Le jeune homme, ravi de cette invitation, ouvrit la claire-voie et s’approcha. Elle était là, celle qui hantait sa pensée nuit et jour, debout après avoir vidé son panier dans la comporte. Sur ses joues roses, quelques cheveux, échappés de ses bandeaux épais, voltigeaient, agités par un petit vent frais ; et à l’ombre de son grand chapeau de paille, ses yeux eurent une expression de douceur pénétrante lorsqu’elle répondit au salut de son amoureux.

— Petite, dit le coutelier, présente un raisin à M. Kérado… de ces pieds-de-perdrix, là-bas… tu sais…

— Oh ! mademoiselle, je ne voudrais pas vous donner cette peine ! fit-il.

Un regard de l’enfant lui répondit que ce n’était pas une peine, mais un plaisir très grand. Elle prit dans la grange son petit panier de vîmes blancs à mettre le raisin de table, et s’en fut à la cueillette.

Pendant ce temps, le père et l’amoureux causaient, et, incidemment, Mauret dit que le rasoir n’était pas prêt, mais qu’il le serait à la fin de la semaine, sans faute ; à quoi répondit Kérado qu’il n’en était pas pressé, en ayant un autre.

Reine revint bientôt avec les grappes bien arrangées sur des feuilles fraîches, et, tenant son panier à deux mains, comme une corbeille, elle les offrit à son galant.

Lors, enhardi, lui dit :

— Mademoiselle, vous vous y connaissez mieux que moi… Voulez-vous me choisir une grappe ?

Maurette prit la plus belle, et, la tenant par la queue, l’offrit au jeune homme.

Elle était ravissante ainsi. Sa beauté régulière, la grâce de son attitude, la simplicité naïve de son action évoquaient la vision d’une scène antique. C’était un tableau charmant, aux tons adoucis par l’ombre du sorbier trouée par un rais de lumière dorée qui se jouait sur la grappe. Rien n’y manquait, pas même comme repoussoir, là-bas, au fond de la vigne, Capdefer qui levait la tête et regardait d’un air bourru.
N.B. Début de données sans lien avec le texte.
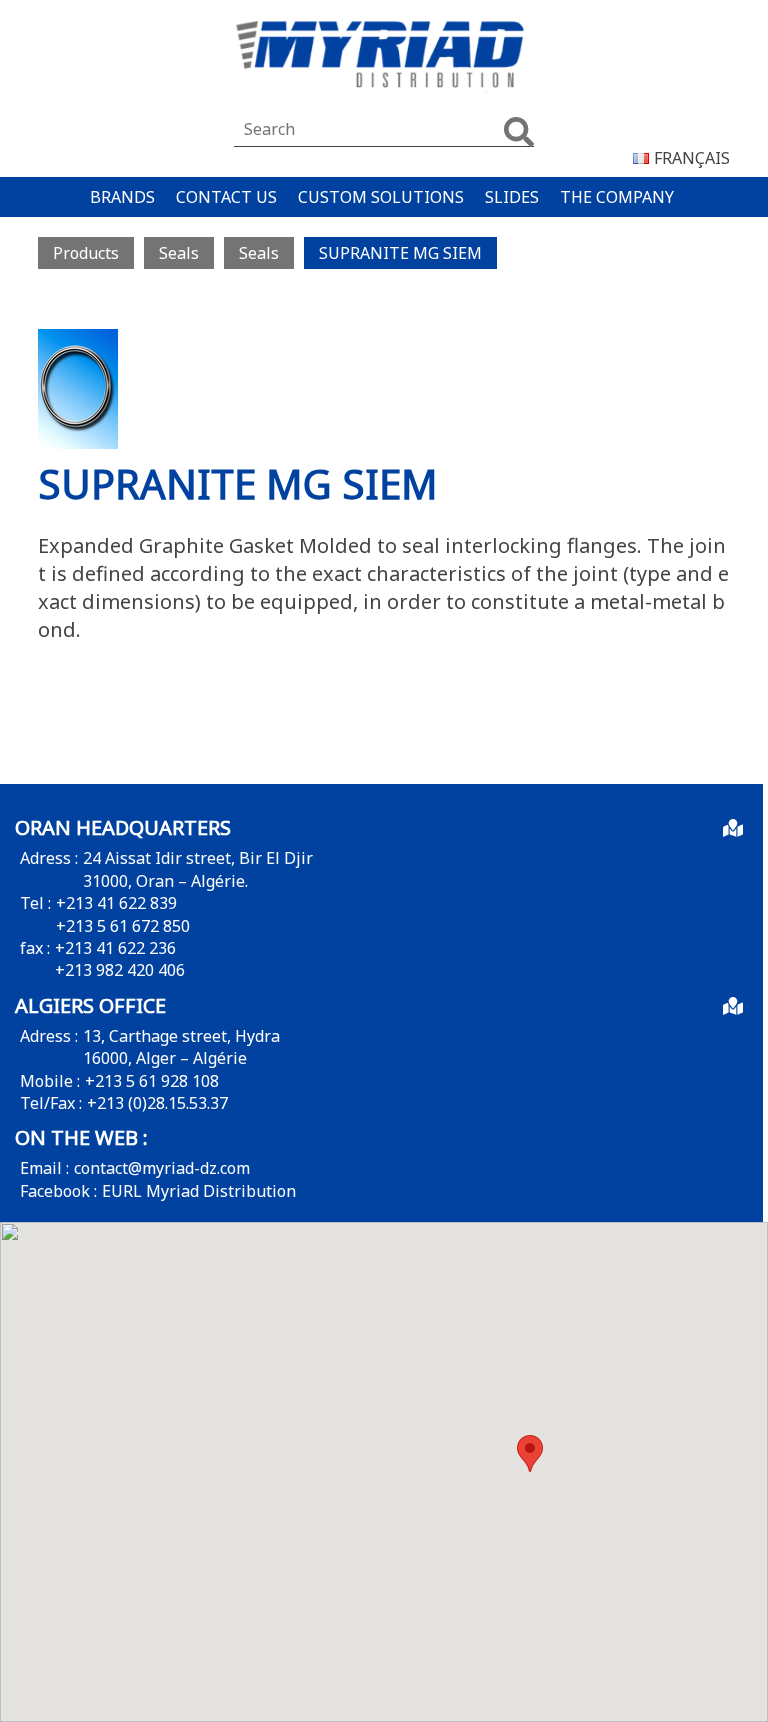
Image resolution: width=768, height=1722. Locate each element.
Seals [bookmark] (179, 253)
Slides (512, 197)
En prenant le raisin, Kérado toucha les doigts de Maurette, et ce contact furtif les fit frissonner délicieusement tous les deux.

Cependant la mère, curieuse, apporta son panier à la comporte et caqueta un moment. Puis, ayant remercié, adressé un dernier regard à son amoureuse, le grand Yves s’en alla heureux comme un roitelet, ainsi qu’on dit, ne sais pourquoi.

Parce qu’il avait déclaré au coutelier aller à Virazel voir des tabacs, il fut obligé de continuer de ce côté-là, ce qui l’éloignait beaucoup de Montglat. Mais il ne plaignait ni son temps ni sa peine et cheminait gaiement en se remémorant tous les détails de cette bienheureuse rencontre.

Maintenant, c’en était fait. Par l’échange de leurs pensées muettes, par leurs regards qui s’étaient mariés, par le frisson qu’ils s’étaient donné mutuellement au contact de leurs doigts, l’amour les avait pénétrés jusqu’au plus profond de l’être, et les tenait tout entiers, corps et âme, maintenant et jusqu’à la mort… ou à l’oubli.